After following Milverton’s movements for a few days, Sherlock forms a plan. He enters Milverton’s house disguised as the housemaid’s fiancée. Sherlock and Watson sneak in and successfully locate his safe with all of the stolen information. In a strange twist of events, Milverton has a guest in another room. The guest turns out to be one of Milverton’s victims She blames him for ruining her life. Before Sherlock could help, the woman shot and killed Milverton. When the cops hear about the murder, Sherlock refuses to get involved because his sympathy is with the victims of Milverton’s foul crimes.

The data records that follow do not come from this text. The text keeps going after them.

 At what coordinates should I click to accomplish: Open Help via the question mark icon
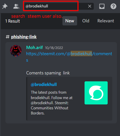click(x=113, y=6)
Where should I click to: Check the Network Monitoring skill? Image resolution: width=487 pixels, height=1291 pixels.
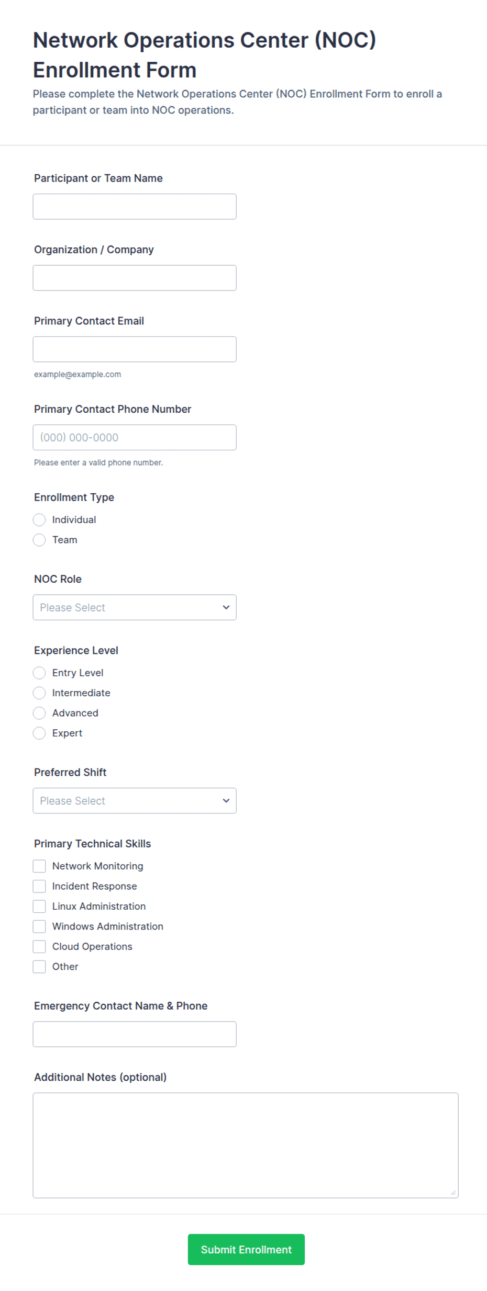pyautogui.click(x=39, y=866)
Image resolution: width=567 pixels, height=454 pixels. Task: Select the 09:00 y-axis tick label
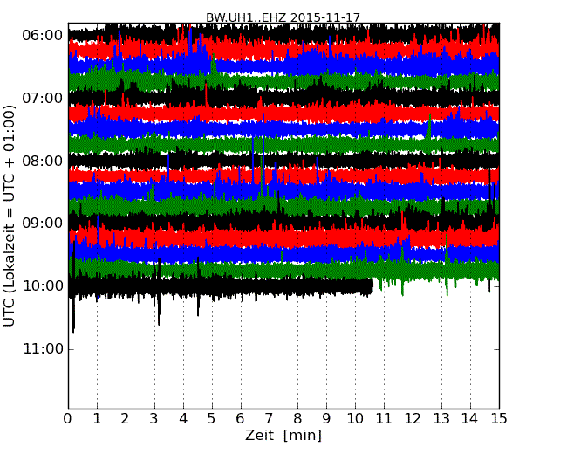tap(42, 224)
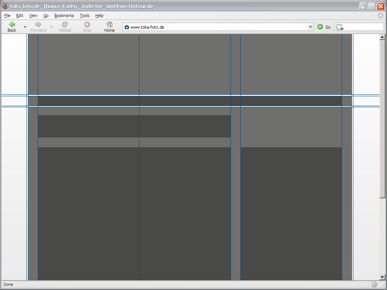Open the Forward history dropdown arrow
Screen dimensions: 387x290
(51, 27)
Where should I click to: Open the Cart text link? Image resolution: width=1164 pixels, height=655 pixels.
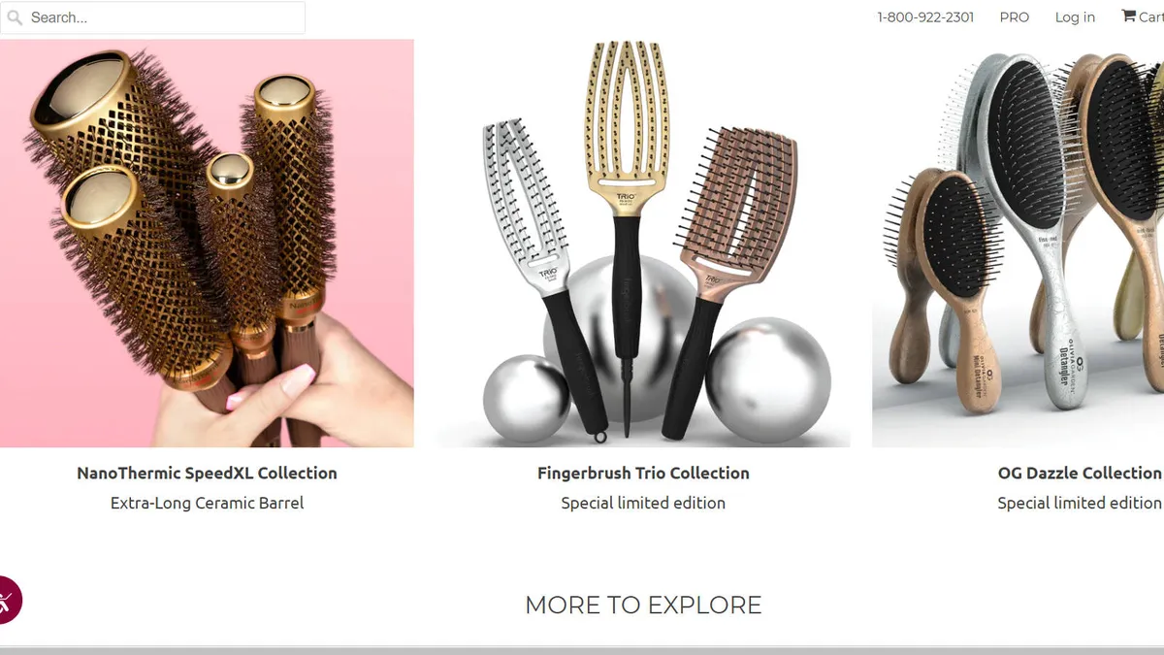[x=1150, y=17]
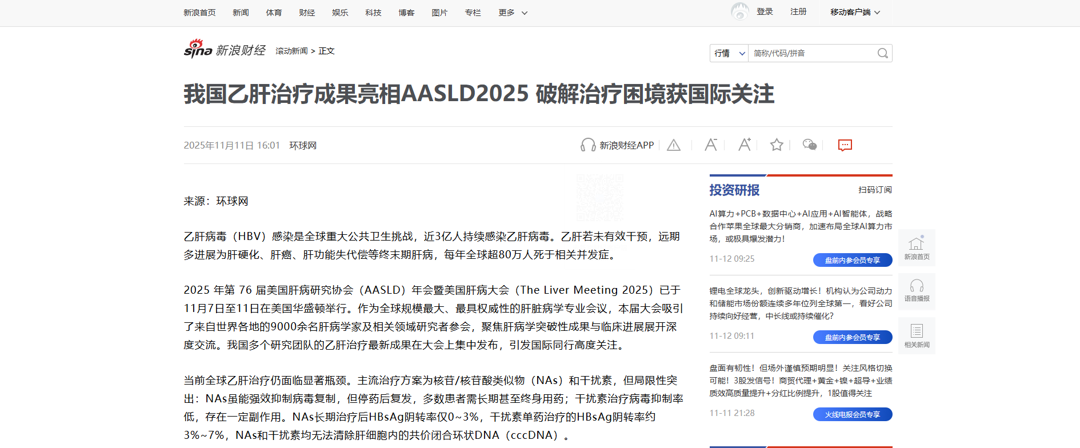Decrease font size with A- icon
The height and width of the screenshot is (448, 1080).
pos(710,145)
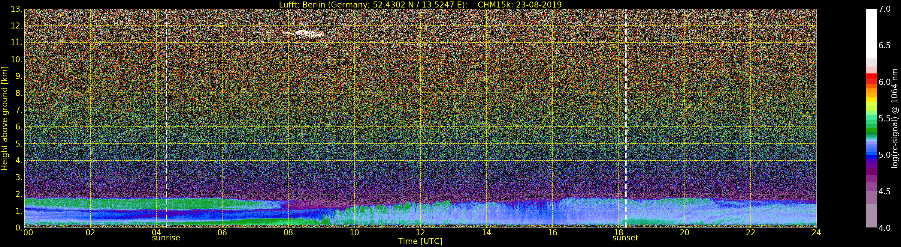Screen dimensions: 901x247
Task: Pick the white 7.0 region of colorbar
Action: coord(871,33)
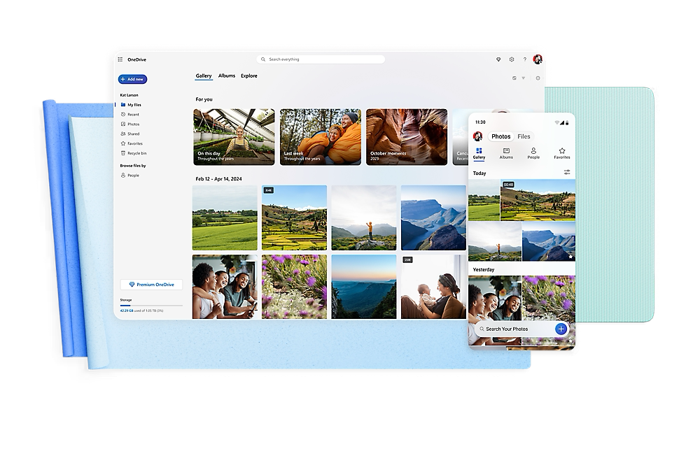Open the Favorites view on the phone app

pyautogui.click(x=562, y=154)
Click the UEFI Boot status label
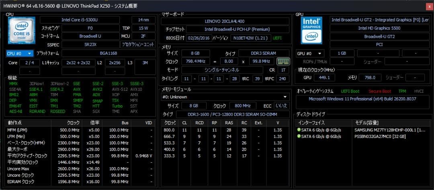434x190 pixels. (350, 91)
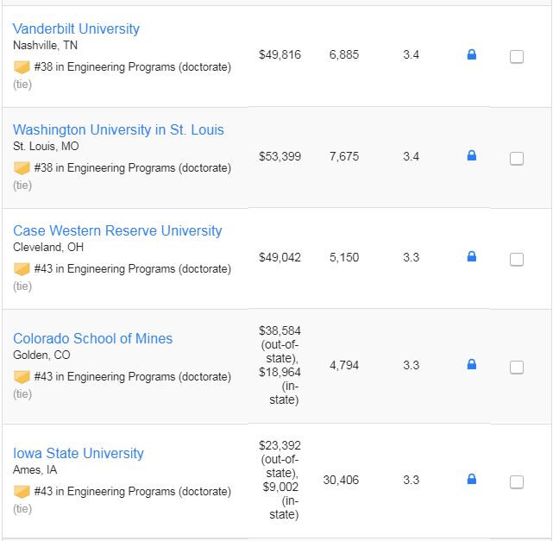
Task: Click the gold ranking badge under Case Western Reserve
Action: coord(22,269)
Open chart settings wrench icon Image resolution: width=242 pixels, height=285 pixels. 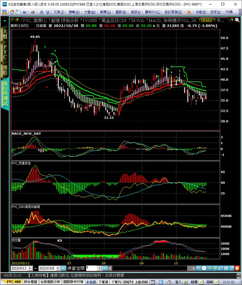232,268
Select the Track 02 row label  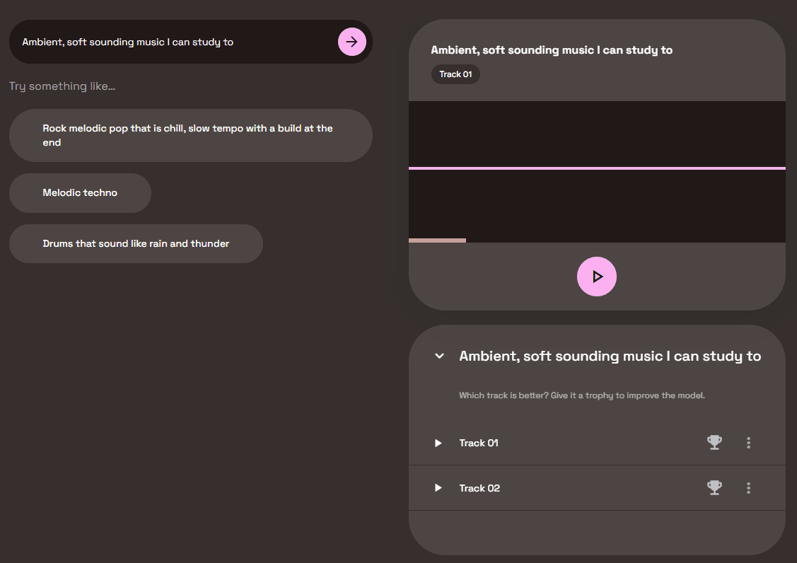click(479, 488)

Although many elements remain the same, His Final Vow extended the story in order to conclude the arc of the season. Some changes are also the result of modernization. CAM was mentioned briefly in the previous two episodes. Milverton is now Magnussen, a very powerful newspaper owner and businessman. He is still a blackmailer, but his stakes are even higher. The victims of his schemes are now government officials and even Mary Morstan. Magnussen has dangerous information on her past life as an intelligence agent. Confronting him results in Morstan shooting Sherlock before Magnussen attacked either of them. Sherlock realizes the best way to protect everyone he loves from Magnussen is to kill him.
Modernization is the source of the majority of the changes. Social ruin is not enough considering Mycroft’s proximity to government. Although it would have been satisfying to see Morstan or another victim kill him for revenge, Sherlock’s turn to the dark side is just as dramatic. His sympathy for the victims is enhanced by the change because he vowed to protect John and Mary at any costs. Once Magnussen revealed he wanted Mycroft’s secrets as well, brotherly love factored in as well. Sherlock is a high functioning sociopath but he also has a sense of justice. These changes also compliment this series’ focus on character development over plot. The reveal of her backstory cement Mary Morstan as a complex character. Although her past is murky, Watson’s love and Sherlock’s friendship point her towards a bright future.
I believe reading canon is fundamental to appreciating the many adaptations in media. I hope everyone who reads this review goes back and reads the original story.